Fort Sam Houston National Cemetery
Roy Michael Huffington, United States Ambassador to Austria, was born in Tomball, Texas on October 4, 1917. He graduated from Southern Methodist University where he was a brother of the Alpha Tau Omega fraternity, and earned both Master of Arts and Ph.D. degrees in geology from Harvard University in Cambridge, Massachusetts. After serving as first ensign, and then lieutenant commander in the United States Navy from 1942-1945, he returned to Texas in 1946 and worked as a field geologist for Humble Oil (now EXXON). In 1956, he set up his own oil and natural gas exploration company known as HUFFCO, which grew to be a major independent international oil company active around the world. In 1966, HUFFCO signed production sharing contract with Pertamina to explore oil in the Kutai Basin of the Mahakam River delta in East Kalimantan, Indonesia. Initially the exploration object was oil, but HUFFCO discovered a giant natural gas reserve in 1972 at Badak Field. In 1990, all properties of the company were sold to the Chinese Petroleum Corporation of Taiwan and HUFFCO became VICO.
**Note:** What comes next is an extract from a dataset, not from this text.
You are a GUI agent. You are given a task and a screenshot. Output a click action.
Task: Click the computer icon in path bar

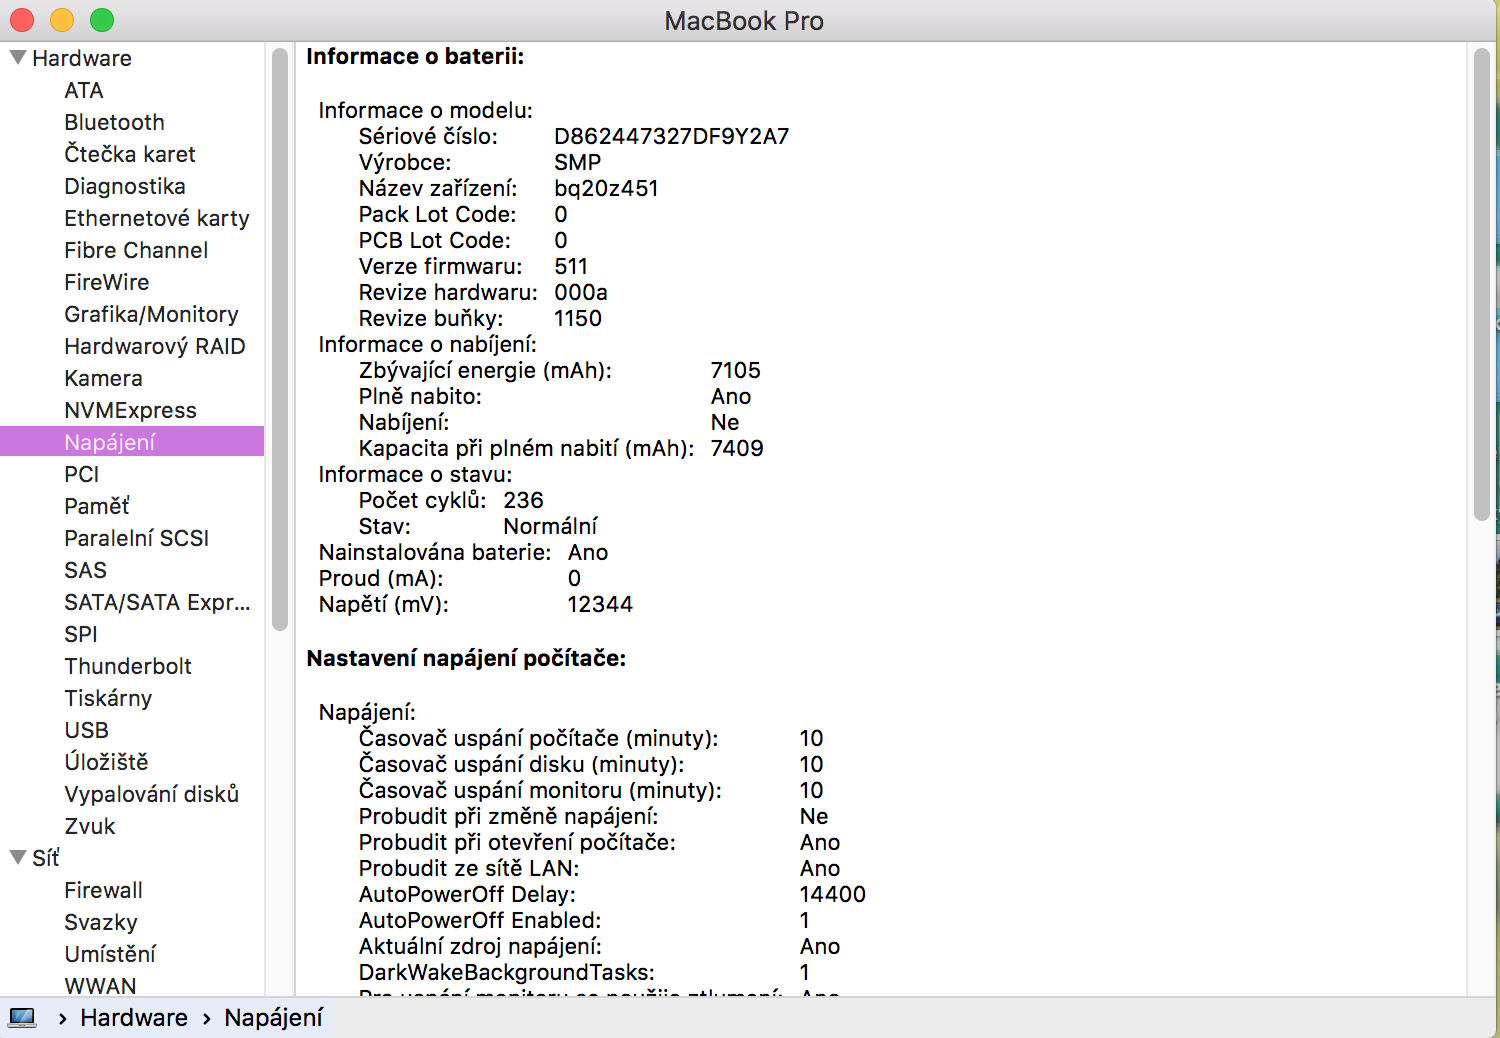tap(22, 1018)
From 1990 to 1993, Huffington served as Ambassador to Austria in the administration of U.S. President George Herbert Walker Bush. He joined the Board of the Salzburg Global Seminar, an international policy center based in Salzburg, Austria, with offices in Washington, D.C., while serving as U.S. Ambassador to Austria. In 1994, he was elected chairman of the Salzburg Global Seminar Board, a position which he held until 2007. Huffington also founded the Huffington Foundation charity, and with his wife Phyllis created the Huffington Center on Aging at the Baylor College of Medicine in Houston. Roy and Phyllis Huffington had two children, daughter Terry, and son Michael, who was a Republican U.S. representative from California from 1993-1995. Michael was married to Arianna Huffington, the founder of the Huffington Post, from 1986-1997. Roy Huffington died of natural causes in Venice, Italy on July 11, 2008.